The Second Amendment Cannot Afford Strategic Incompetence

NRA Day by Day

by Harold Hutchison

By all rights, the fight to maintain our Second Amendment rights should have ended a long time ago. We know what the Founders of this country intended with regards to the right to keep and bear arms. The stats from the Justice Department should shoot down the flagship legislation (bans on modern, multi-purpose semi-automatic firearms) proposed by many of the Democrats running for president these days. We would not need to be fighting over our rights, because most people would be looking for solutions that didn’t wrongfully strip law-abiding Americans of their Second Amendment rights.

Instead, we are in a pitched battle for these rights. We’re doing well to keep bad legislation from passing in all but the states most dominated by the far left, but it still seems like we are losing ground. There is a big reason: While we have excelled in the short-term game, especially at the federal level, Second Amendment supporters across the board ignored the long game.

That failure has a lot of parentage – which those responsible for it will deny. Some, like Neal Knox, were overly confrontational and managed to alienate allies or potential allies. Look, Knox’s role in the 1977 “Revolt in Cincinnati” that saved the Second Amendment and helped stem the tide that was heading towards handgun bans, licensing, and registration was something we all should recognize, and praise him for.

But Knox also had a penchant for alienating allies with a hardline all-or-nothing attitude, especially when reality intruded – to wit, the 1981 assassination attempt on President Reagan. He also claimed that it was possible that the assassinations of President John F. Kennedy and Martin Luther King Jr. were part of a conspiracy against our Second Amendment rights in a 1994 Shotgun News column. It was obvious that the political landscape required a shift in tactics and approach that Knox was clearly incapable of, and he had to go from NRA-ILA in 1982. It was equally obvious in 1997 that his approach was doing more harm than good, and he had to go then, too.

There has been far too little thought about how our defense of the Second Amendment comes across, and whether we need to change our approach to protecting our rightsBarry Goldwater’s failure should be instructive in this regard. The biggest problems we have doesn’t come from demographic shifts, it is coming from the suburbs – especially suburban women freaked out over whether their kids’ school will be the site of the next mass shooting.

Trafficking conspiracy theories and not being able to make the tactical adjustments necessary to limit or outright beat anti-Second Amendment legislation is not standing for principle, it harms our defense of our freedoms.

Look, I feel just as much resentment towards the anti-Second Amendment extremists who are wrongfully trying to deny me and millions of other Americans’ of our civil rights in the wake of the horrific shootings that we had no part of as anyone else. I’m angry at the lies that spew forth from anti-Second Amendment extremists like Alyssa Milano, Shannon Watts, Charles Schumer, Beto O’Rourke, and Dianne Feinstein. But that anger cannot rule our thinking or our message, especially in today’s media climate.
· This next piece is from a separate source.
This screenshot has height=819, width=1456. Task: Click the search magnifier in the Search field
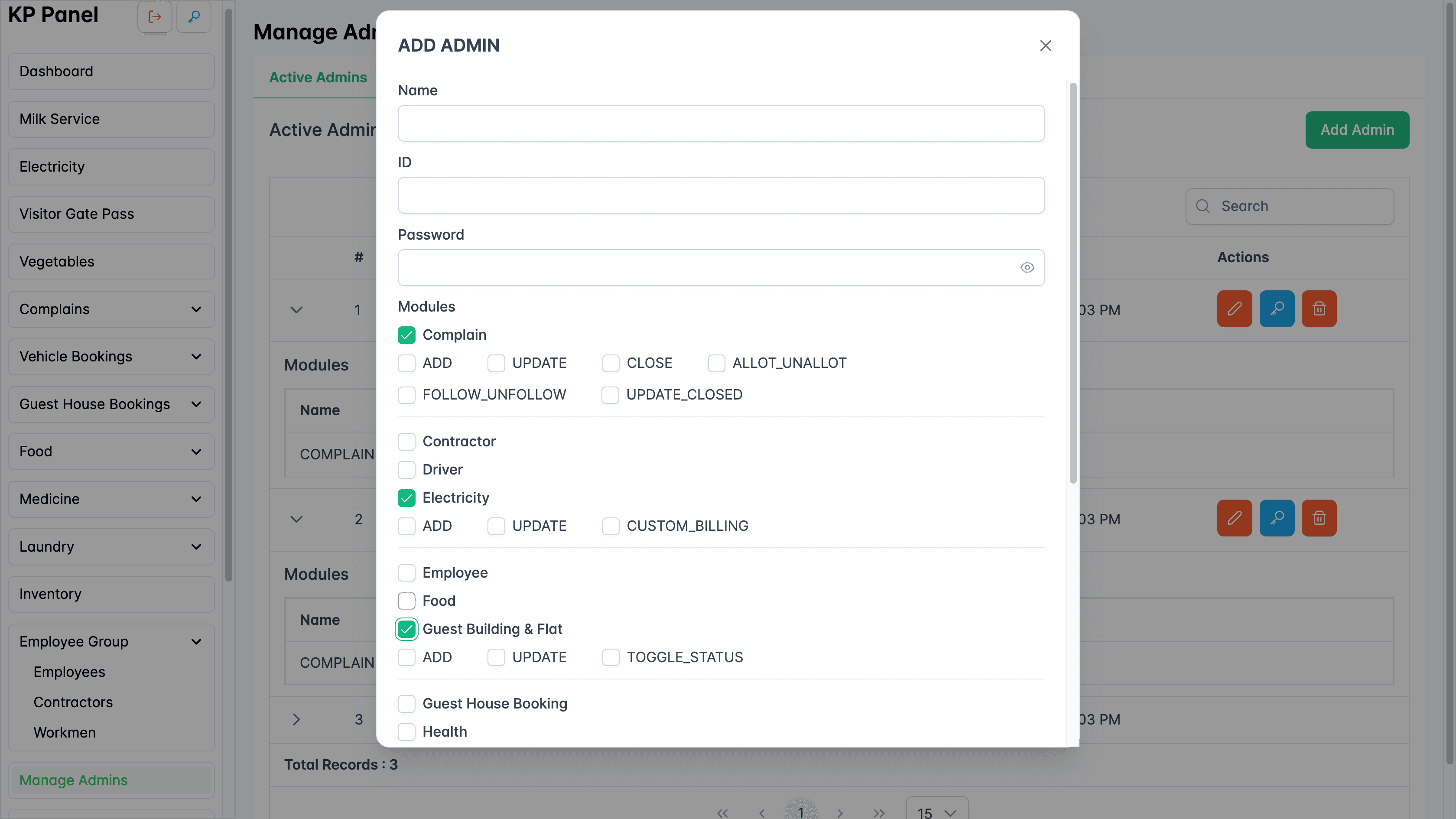[x=1203, y=206]
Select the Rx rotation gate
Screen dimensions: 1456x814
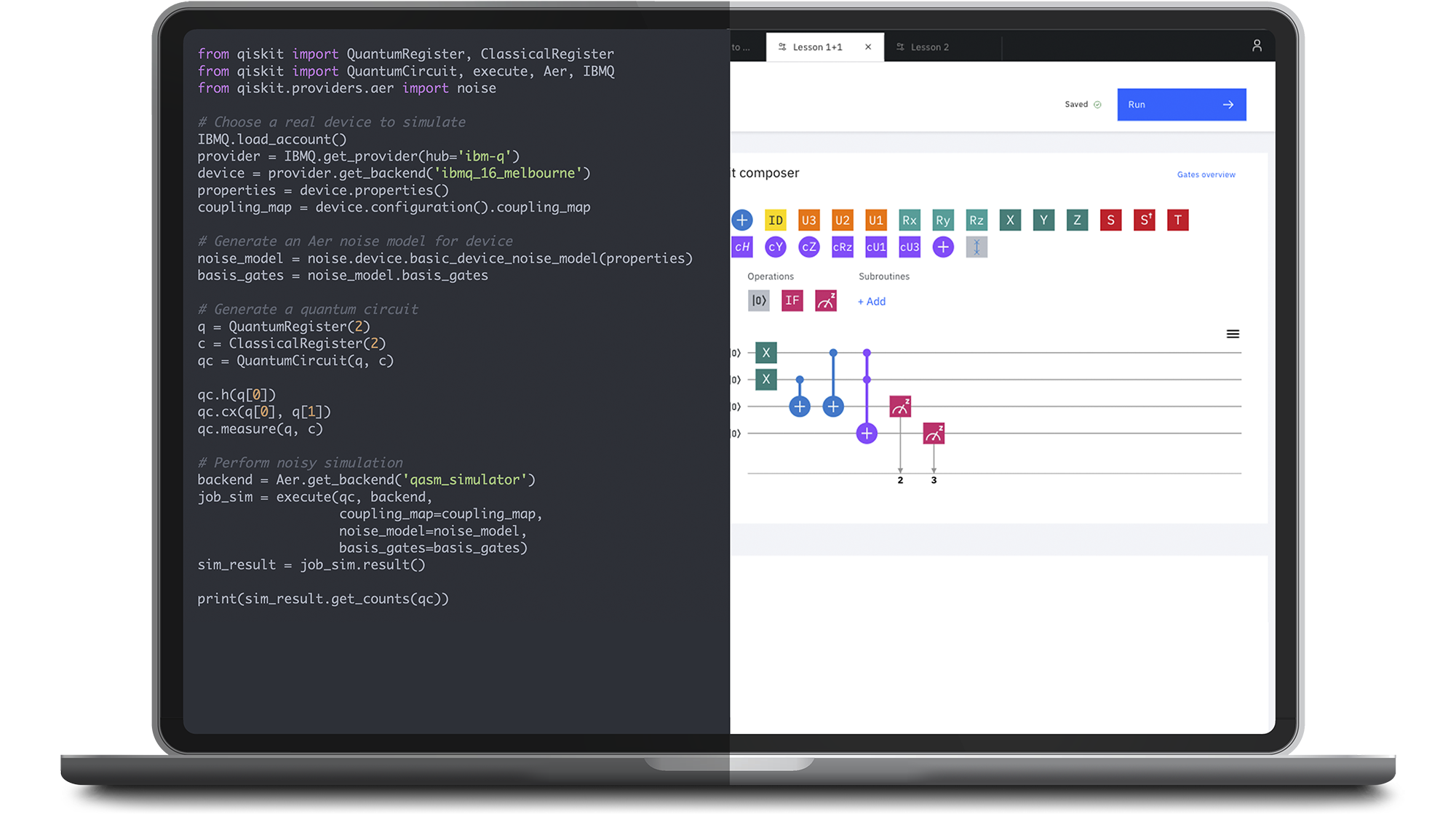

Strategy and tactics matter. They did in 1968, when the damage was limited and a federal licensing and registration scheme was beaten in a very adverse media and political environment. In 1999, the smart tactics and strategy not only prevented new federal controls, it won an election that ultimately provided the 5-4 margin in the Heller and McDonald cases.
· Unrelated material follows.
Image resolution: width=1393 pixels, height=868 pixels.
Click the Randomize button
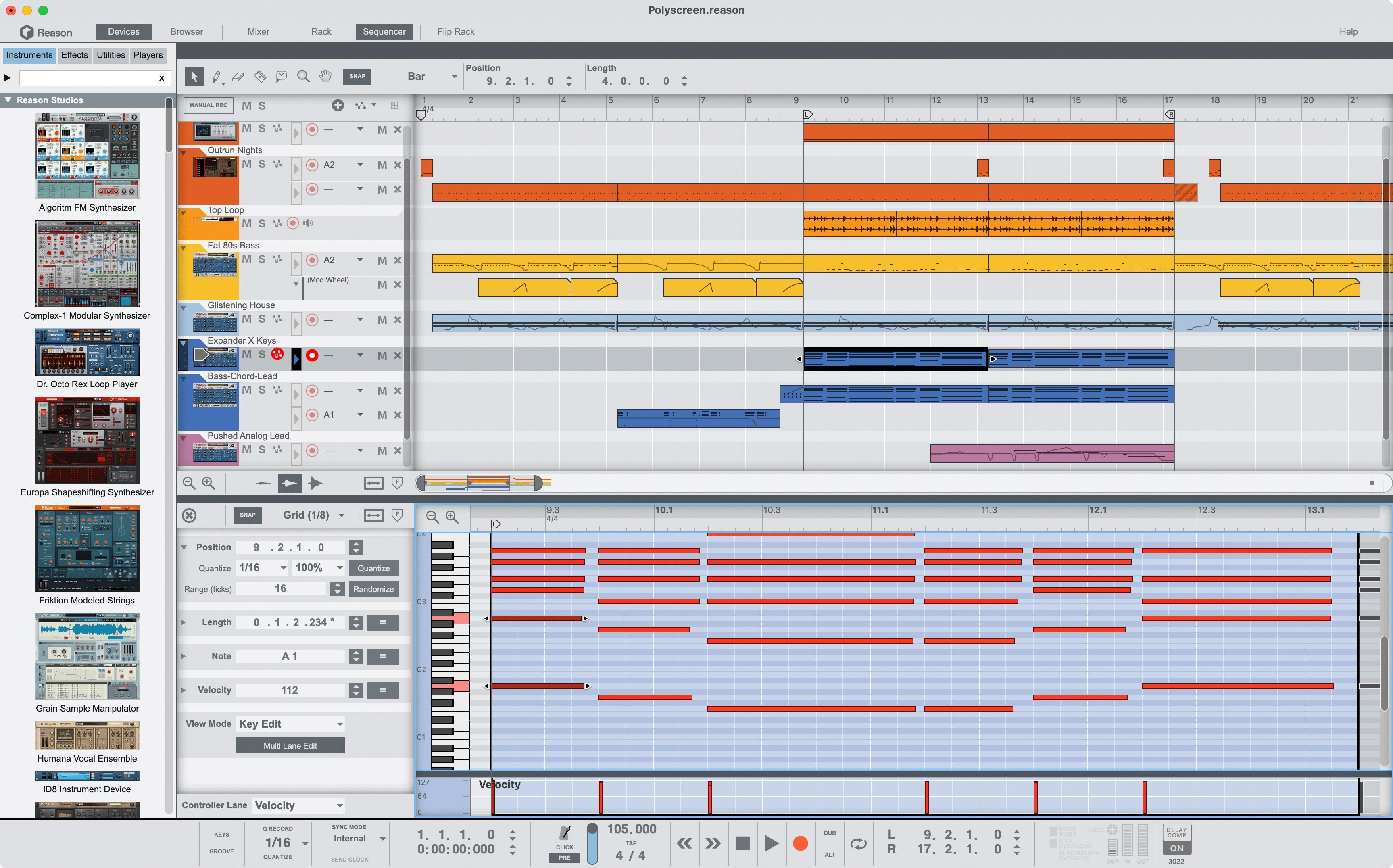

But strategic incompetence in a different way is why Wayne LaPierre needs to step down, as I have called for on multiple occasions in the web pages of Ammoland. On the legislative and political fronts, he did quite well over nearly 30 years as Executive Vice President. But he missed the threat from corporate gun control like that from Salesforce and Silicon Valley. He has also been unable to address the growing social stigmatization of the Second Amendment.

But Wayne’s replacement needs to be someone who has the tactical and strategic acumen to win the fight, and to address the growing vulnerabilities of today’s political landscape and who can also make the changes in approach to shift the landscape in a more favorable direction. Getting this sort of talent at the Executive Vice President and NRA-ILA Executive Director positions will not be cheap, and when you look at the growing social stigmatization of the Second Amendment, anyone who DOES take those positions will have a hard time finding work.

The fact of the matter is that there is really very little controversy among Second Amendment supporters when it comes to the need to protect our rights. The disagreement is often about the best methods to do so. Given the stakes in 2020, and the increasingly extreme anti-Second Amendment positions coming from a nmber of Presidential candidates, the ability to fight smart may be THE critical requirement.